Text shown:
►

Most successful businesses begin with a vision. Dancing Water Winery began with a problem.
When Kim Schofield first became involved with the North Canterbury vineyard in 2017, there was little to suggest the international success that lay ahead. The property was overgrown, rundown and, by her own admission, a long way from the idyllic image most people associate with a typical vineyard.
Yet less than a decade later, the same vineyard would help produce wines recognised among the world’s best, earning accolades in London and putting a small Canterbury producer on the global rosé map.
For Kim, the journey wasn’t driven by a grand masterplan. It began with exhaustion, a desire to rebuild, and a determination to do one thing well, one step at a time.
The property had been purchased as an investment, but when Kim – whose background was in construction, printing and advertising – became more involved in the business, the site was neglected and the challenges substantial. “I was really burnt out,” she recalls. “I just needed a bit of time and flexibility and a chance to regroup.”
The existing fruit was already producing quality wine (viticulturist Dr David Jordan described the vines as “a treasure trove”), so Kim concentrated on refining style, building a customer base and creating a product people genuinely loved. During Covid, friends began asking Kim whether she could create a French-style rosé that they so sorely missed, and, with no formal winemaking background, she set out to do exactly that.

Her business experience proved invaluable. Years spent in sales, logistics, customer service and marketing taught her the importance of understanding customers and controlling costs. Rather than selling through traditional distribution channels, she opted to sell directly to consumers, allowing her to offer premium wine at an accessible price point.
Word spread quickly. Customers became advocates. Friends became customers. Customers became friends.
What Kim didn’t realise at the time was that many of the decisions she was making – like hand-harvesting fruit, obsessing over quality and sourcing premium pinot noir from Central Otago for rosé production – were viewed by some in the industry as wildly impractical. Some even laughed. Then those wines went on to win international recognition.

◄

Directions:
A. Answer these questions using the article on Dancing Water Winery, one per line:
(i) In what year did Kim Schofield first become involved with the vineyard?
(ii) What did viticulturist Dr David Jordan call the vines?
(iii) From which region was the pinot noir used for the rosé sourced?
B. Continue the article on Dancing Water Winery from its final sentence.

Input data:
►

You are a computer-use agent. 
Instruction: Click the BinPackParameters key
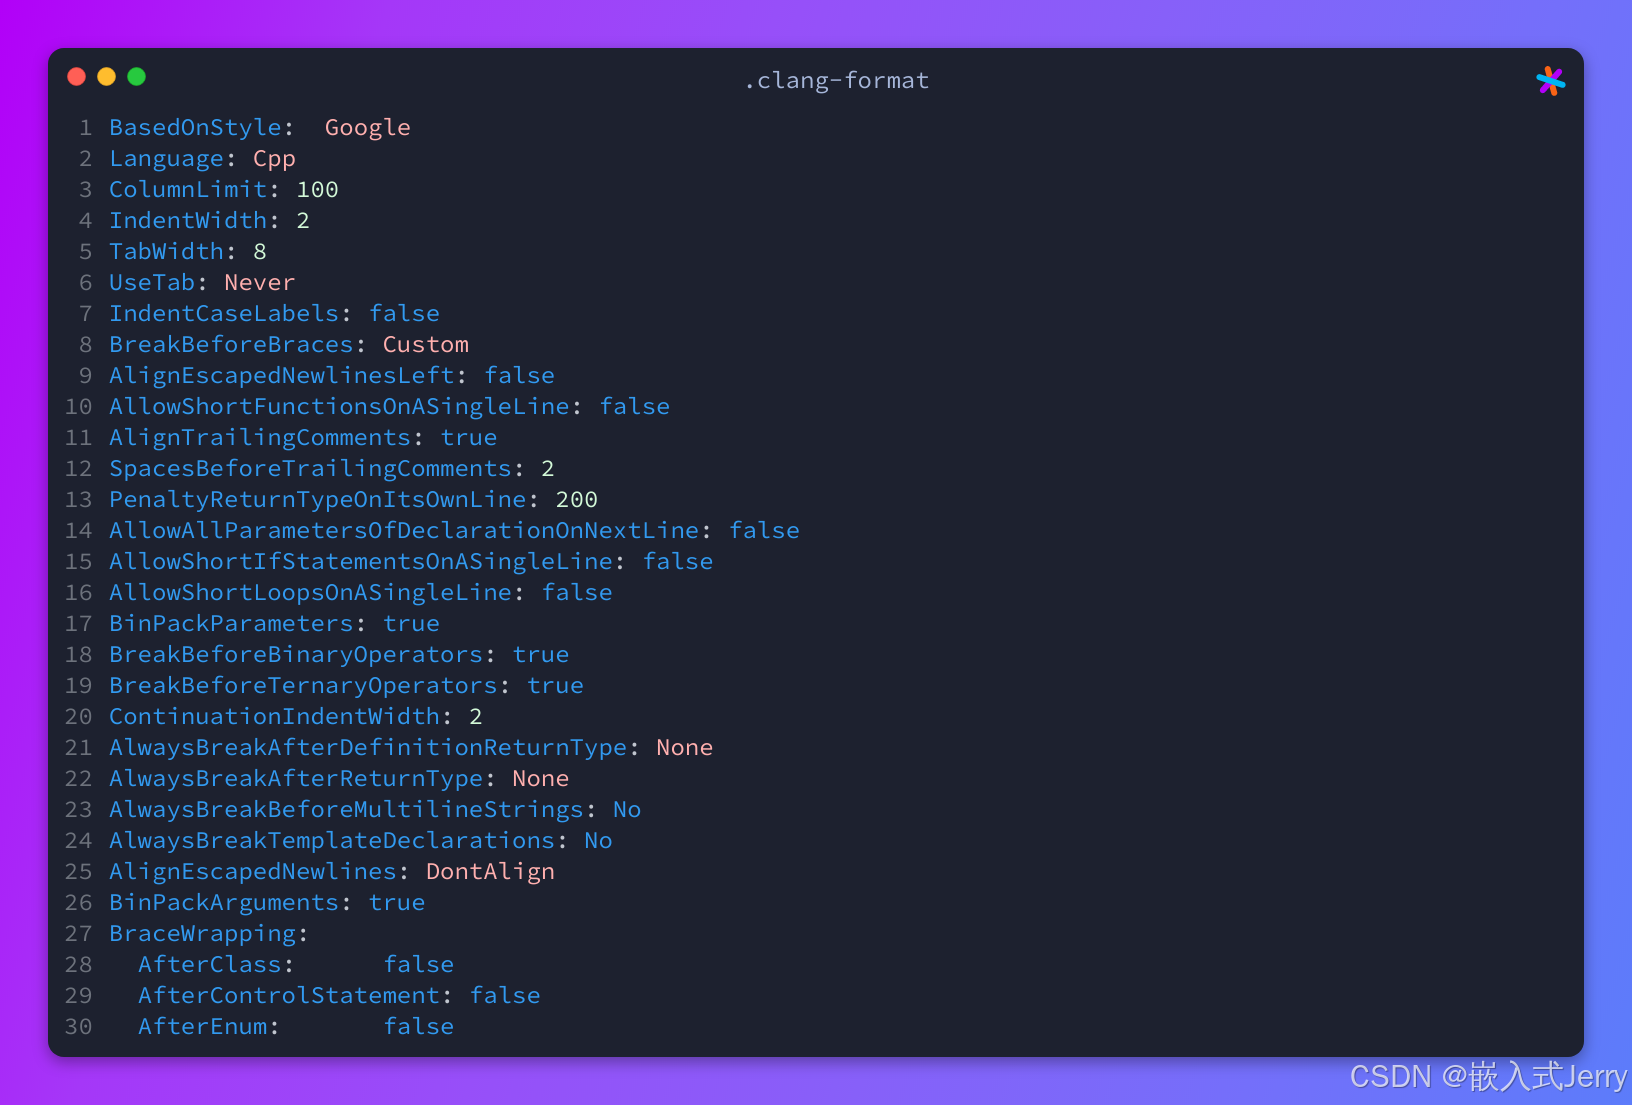(x=231, y=623)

◄

Answers for this exercise:
A.
(i) 2017
(ii) "a treasure trove"
(iii) Central Otago

B.
At the International Wine and Spirt Competition (IWSC), competing against 12,000 other wineries, Dancing Watery bagged gold, silver, and bronze medals, the first Kiwi winery to achieve such a feat in a single year at those awards. It was also named a finalist in the IWSC World’s Best Rosé Trophy in London, up against some of the most prestigious names in global wine like Louis Vuitton Moet Hennessey – something which, Kim admits, still “blows my mind!”
Yet, she adds, the awards have not necessarily been the most significant outcome. The real revelation came during a visit to France, where Kim discovered that many of those supposedly unconventional methods she had been using were standard practice among the world’s leading rosé producers, the ultimate validation: “I realised we were chasing quality in exactly the same way they were.”

Something that also sets Dancing Water apart is its commitment to the arts. Each wine label features the work of a New Zealand artist, but the relationship goes far beyond licensing an image. Kim purchases the original artwork and works directly with artists to tell their stories alongside her own, with the artist also receiving a royalty. “It’s a genuine partnership,” adds Kim.
Some of the biggest lessons from the journey have little to do with wine, and more to do with the people that have walked that path with her. “The people on your team deliver excellence,” she says.
She believes, for a time, she spent too much time comparing Dancing Water to larger, more established wineries. “We’re not Craggy Range,” she used to tell herself. The moment she stopped focusing on what the business wasn’t and started embracing what it could become, everything changed.
And so Dancing Water continues to evolve. The company is expanding its direct-to-consumer offering, launching a new podcast called Between the Pours, and even producing wine in France to help meet growing demand while maintaining quality standards.
But despite the growth, Kim remains grounded in the same philosophy that guided her from the beginning. Support people. Focus on quality. Keep moving forward.
Looking back at that overgrown vineyard, it’s clear the transformation was built on belief, and that’s the lesson worth sharing.
“Don’t spend your energy dwelling on what stands in front of you,” says Kim. “Focus instead on what it could become.”